Hambre

 

Acostumbro a comer dos días a la semana cerca del trabajo, seleccionando con cuidado el restaurante por el tamaño de la mesa y la disposición de la clientela, así como su estatus social o lo que quedó de él. No me gusta chirriar en ningún sitio, así que procuro mimetizarme en el ambiente, y como quiera que yo me siento a la una y cuarto, frecuento bares palilleros de pocas charlas, porque el pueblo humilde come en silencio y sabe, como yo sé, que todo está dicho desde los griegos. El silencio permite oír de lejos las voces del Telexornal, el ruido de la cuchara al caer sobre el plato cuando se acaba la sopa, que se interpreta en la barra como la campana de salida de la merluza, y los pasos rápidos de camareros de otro tiempo yendo y viniendo; esos camareros viejos que siempre me recuerdan a aquellos versos de Sabina sobre uno al que preguntaron si había estado enamorado y contestó: “Yo no, señor; yo siempre fui camarero”. En esos lugares no se come bien, o no todo lo bien que se puede comer por el mundo adelante, pero sí se come mucho y a uno no le interrumpen para preguntar si está todo al gusto, que a veces dan ganas de contestar: “Y a usted qué le importa”. Son sitios en los que cuando uno acaba de comer medio kilo de churrasco sale de repente de la cocina una anciana en mandil y zuecos para preguntar: “Filliño, ¿queres máis?”, y sin esperar respuesta trae un plato aún mayor porque no hay pecado más mortal para una abuela gallega que no dejar a un joven al borde de la embolia. Y yo no es que coma en grandes excesos, pero necesito tiempo para acabar de leer los periódicos. Estas cosas ya digo que las agradezco porque la hora de la comida es la hora más feliz de mi vida. La preparo con el orden militar con el que preparaba Camilo José Cela las siestas.
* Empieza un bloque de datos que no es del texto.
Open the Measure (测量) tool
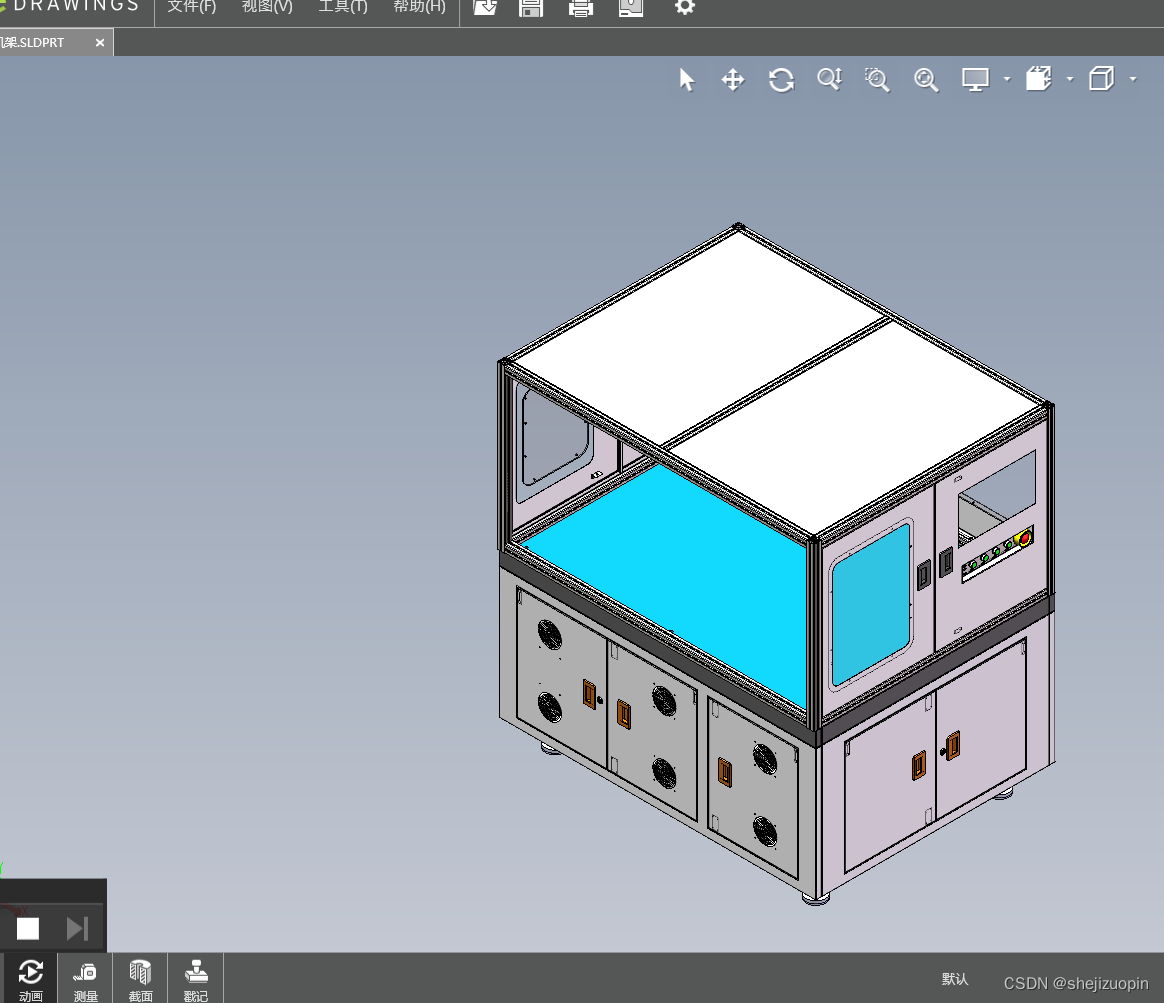 (85, 979)
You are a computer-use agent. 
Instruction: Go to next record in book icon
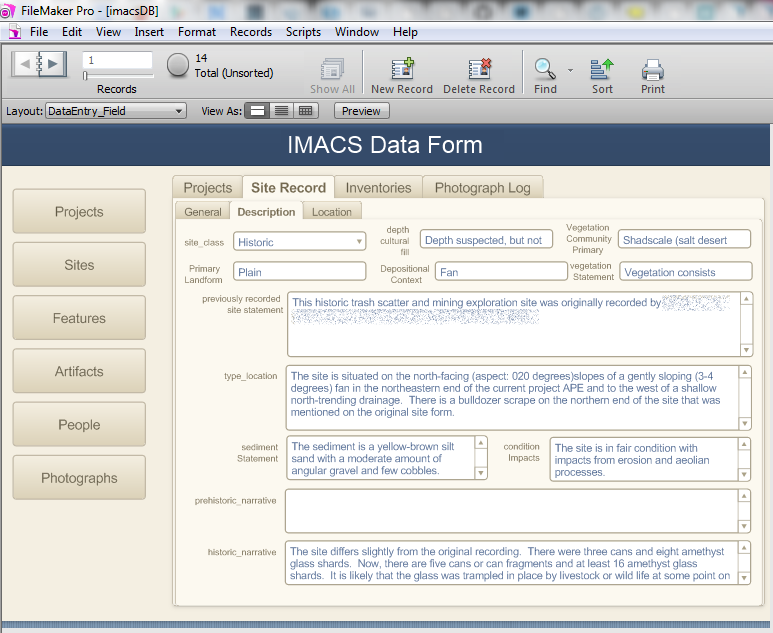coord(54,65)
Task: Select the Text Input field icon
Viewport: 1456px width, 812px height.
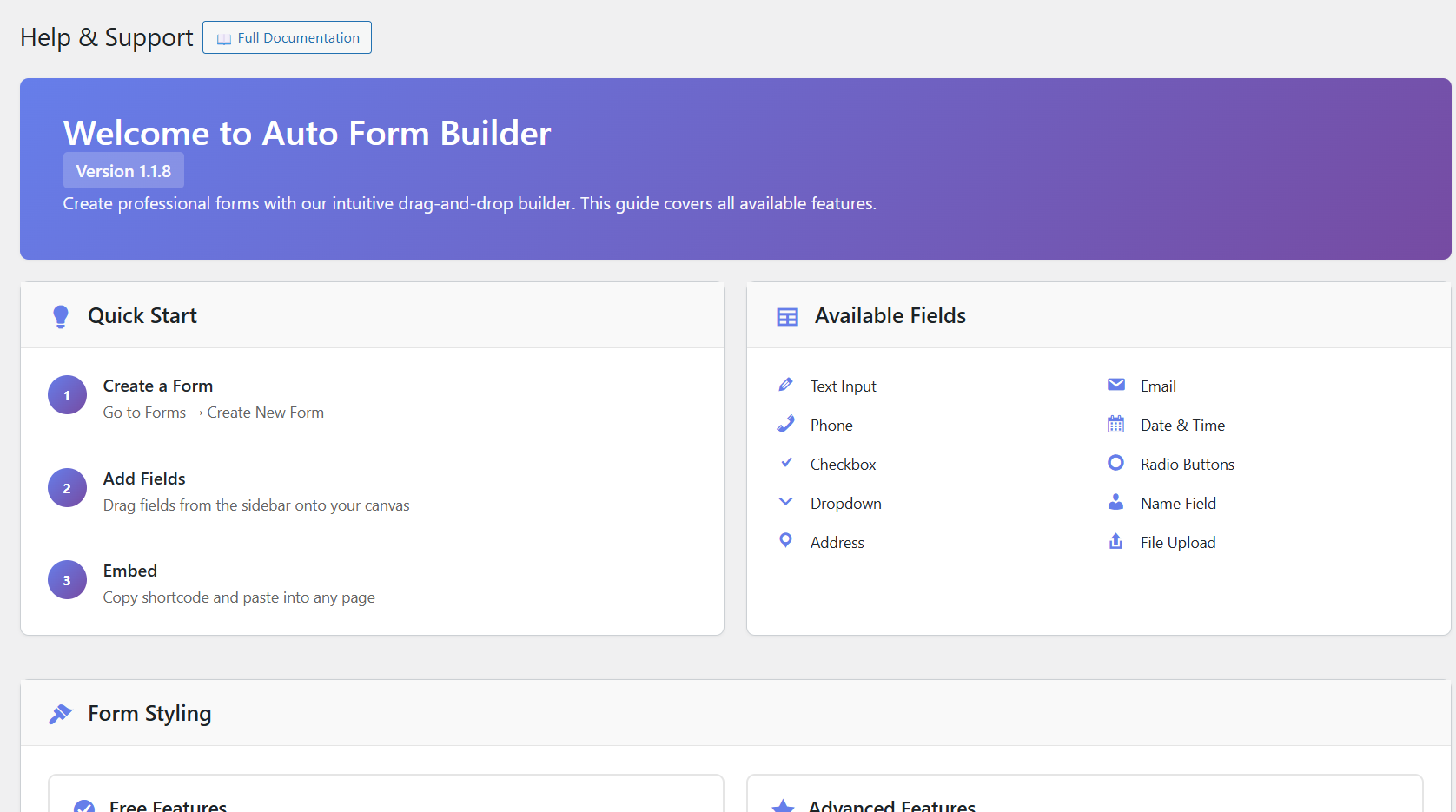Action: tap(785, 384)
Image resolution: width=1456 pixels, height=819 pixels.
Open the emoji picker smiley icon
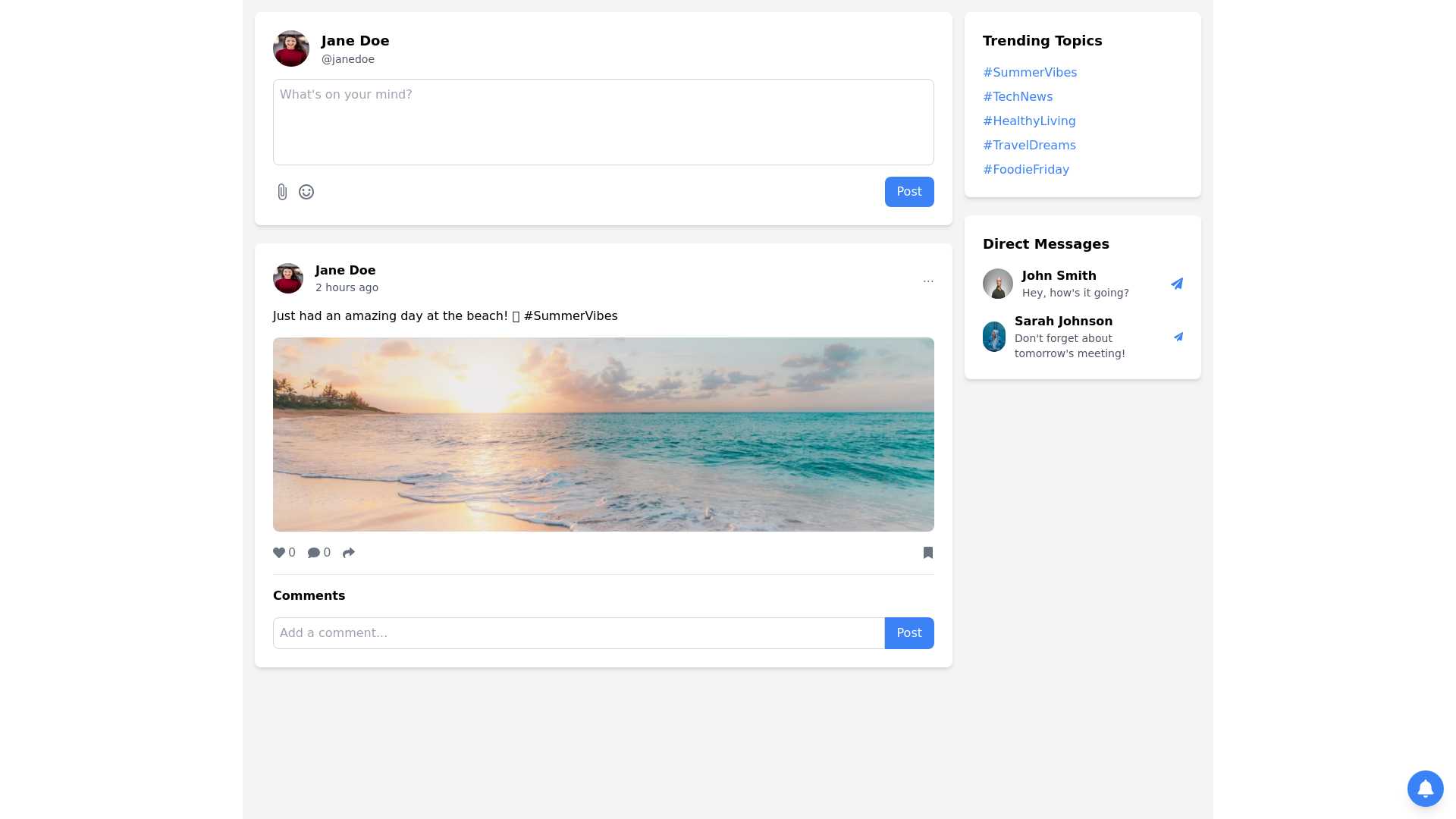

Quiero decir que apago el móvil, dispongo el agua y el pan en posición de ataque, desabrocho el pantalón bajo la camisa y despliego los periódicos del día con la misma energía que Napoleón, trazando con una línea invisible las batallas diarias, apuntando en rojo las lecturas provechosas y descartando aquellas que anticipan mala digestión, y acabo sonriéndome como un bárbaro, casi pintándome la cara con salsa, mientras hago crujir con los dientes el currusco como si estuviese triturando ya los huesos del enemigo.